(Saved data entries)
▼
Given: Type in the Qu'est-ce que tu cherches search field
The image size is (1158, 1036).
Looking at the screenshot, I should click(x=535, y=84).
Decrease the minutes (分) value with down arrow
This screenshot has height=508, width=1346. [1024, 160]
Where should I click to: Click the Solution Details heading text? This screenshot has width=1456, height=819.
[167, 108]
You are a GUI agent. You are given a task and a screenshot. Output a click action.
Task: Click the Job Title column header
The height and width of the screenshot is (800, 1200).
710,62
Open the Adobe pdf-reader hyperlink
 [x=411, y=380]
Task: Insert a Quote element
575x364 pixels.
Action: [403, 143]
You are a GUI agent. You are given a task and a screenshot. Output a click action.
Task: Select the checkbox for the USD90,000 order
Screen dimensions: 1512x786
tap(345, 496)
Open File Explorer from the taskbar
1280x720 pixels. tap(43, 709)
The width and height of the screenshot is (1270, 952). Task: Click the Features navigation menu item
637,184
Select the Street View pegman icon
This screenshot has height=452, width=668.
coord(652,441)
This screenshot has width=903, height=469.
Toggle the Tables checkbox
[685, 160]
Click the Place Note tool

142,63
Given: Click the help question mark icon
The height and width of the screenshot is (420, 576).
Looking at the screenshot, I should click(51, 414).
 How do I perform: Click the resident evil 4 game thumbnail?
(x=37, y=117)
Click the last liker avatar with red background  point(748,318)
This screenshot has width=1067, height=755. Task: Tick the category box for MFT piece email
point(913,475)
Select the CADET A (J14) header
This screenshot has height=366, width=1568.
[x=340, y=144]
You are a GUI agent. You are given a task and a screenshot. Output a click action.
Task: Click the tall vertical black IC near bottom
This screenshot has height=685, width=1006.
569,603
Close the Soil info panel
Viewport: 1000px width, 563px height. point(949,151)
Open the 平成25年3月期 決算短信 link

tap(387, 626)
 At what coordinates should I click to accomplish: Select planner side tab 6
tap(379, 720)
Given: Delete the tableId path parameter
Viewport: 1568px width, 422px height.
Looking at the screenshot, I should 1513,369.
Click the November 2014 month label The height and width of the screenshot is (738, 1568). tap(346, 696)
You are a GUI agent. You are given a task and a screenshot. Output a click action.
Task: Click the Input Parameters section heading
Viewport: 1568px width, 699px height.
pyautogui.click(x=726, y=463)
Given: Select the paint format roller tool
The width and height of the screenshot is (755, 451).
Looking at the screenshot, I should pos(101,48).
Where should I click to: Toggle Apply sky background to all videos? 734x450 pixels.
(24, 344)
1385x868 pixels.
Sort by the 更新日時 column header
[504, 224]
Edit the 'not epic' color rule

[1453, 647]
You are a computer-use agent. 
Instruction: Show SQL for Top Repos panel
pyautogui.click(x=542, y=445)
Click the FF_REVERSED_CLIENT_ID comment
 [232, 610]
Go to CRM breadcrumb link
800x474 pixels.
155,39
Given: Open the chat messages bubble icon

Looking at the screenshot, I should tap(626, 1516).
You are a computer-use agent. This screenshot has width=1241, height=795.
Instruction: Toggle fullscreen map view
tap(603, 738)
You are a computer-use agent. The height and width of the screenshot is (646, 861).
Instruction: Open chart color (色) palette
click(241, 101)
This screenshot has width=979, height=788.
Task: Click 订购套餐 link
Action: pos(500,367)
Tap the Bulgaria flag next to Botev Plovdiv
▲
_WHAT IS EXPECTED_
Every record shown above should be set down again exactly.

_WRITTEN RESPONSE_
Given: Type in the Qu'est-ce que tu cherches search field
The image size is (1158, 1036).
Looking at the screenshot, I should click(x=535, y=84).
Decrease the minutes (分) value with down arrow
This screenshot has height=508, width=1346. [1024, 160]
Where should I click to: Click the Solution Details heading text? This screenshot has width=1456, height=819.
[167, 108]
You are a GUI agent. You are given a task and a screenshot. Output a click action.
Task: Click the Job Title column header
The height and width of the screenshot is (800, 1200).
710,62
Open the Adobe pdf-reader hyperlink
 [x=411, y=380]
Task: Insert a Quote element
575x364 pixels.
Action: [403, 143]
You are a GUI agent. You are given a task and a screenshot. Output a click action.
Task: Select the checkbox for the USD90,000 order
Screen dimensions: 1512x786
tap(345, 496)
Open File Explorer from the taskbar
1280x720 pixels. tap(43, 709)
The width and height of the screenshot is (1270, 952). Task: Click the Features navigation menu item
637,184
Select the Street View pegman icon
This screenshot has height=452, width=668.
coord(652,441)
This screenshot has width=903, height=469.
Toggle the Tables checkbox
[685, 160]
Click the Place Note tool

142,63
Given: Click the help question mark icon
The height and width of the screenshot is (420, 576).
Looking at the screenshot, I should click(51, 414).
 How do I perform: Click the resident evil 4 game thumbnail?
(x=37, y=117)
Click the last liker avatar with red background  point(748,318)
This screenshot has width=1067, height=755. Task: Tick the category box for MFT piece email
point(913,475)
Select the CADET A (J14) header
This screenshot has height=366, width=1568.
[x=340, y=144]
You are a GUI agent. You are given a task and a screenshot. Output a click action.
Task: Click the tall vertical black IC near bottom
This screenshot has height=685, width=1006.
569,603
Close the Soil info panel
Viewport: 1000px width, 563px height. point(949,151)
Open the 平成25年3月期 決算短信 link

tap(387, 626)
 At what coordinates should I click to accomplish: Select planner side tab 6
tap(379, 720)
Given: Delete the tableId path parameter
Viewport: 1568px width, 422px height.
Looking at the screenshot, I should 1513,369.
Click the November 2014 month label The height and width of the screenshot is (738, 1568). tap(346, 696)
You are a GUI agent. You are given a task and a screenshot. Output a click action.
Task: Click the Input Parameters section heading
Viewport: 1568px width, 699px height.
pyautogui.click(x=726, y=463)
Given: Select the paint format roller tool
The width and height of the screenshot is (755, 451).
Looking at the screenshot, I should pos(101,48).
Where should I click to: Toggle Apply sky background to all videos? 734x450 pixels.
(24, 344)
1385x868 pixels.
Sort by the 更新日時 column header
[504, 224]
Edit the 'not epic' color rule

[1453, 647]
You are a computer-use agent. 
Instruction: Show SQL for Top Repos panel
pyautogui.click(x=542, y=445)
Click the FF_REVERSED_CLIENT_ID comment
 [232, 610]
Go to CRM breadcrumb link
800x474 pixels.
155,39
Given: Open the chat messages bubble icon

Looking at the screenshot, I should tap(626, 1516).
You are a computer-use agent. This screenshot has width=1241, height=795.
Instruction: Toggle fullscreen map view
tap(603, 738)
You are a computer-use agent. The height and width of the screenshot is (646, 861).
Instruction: Open chart color (色) palette
click(241, 101)
This screenshot has width=979, height=788.
Task: Click 订购套餐 link
Action: pos(500,367)
Tap the Bulgaria flag next to Botev Plovdiv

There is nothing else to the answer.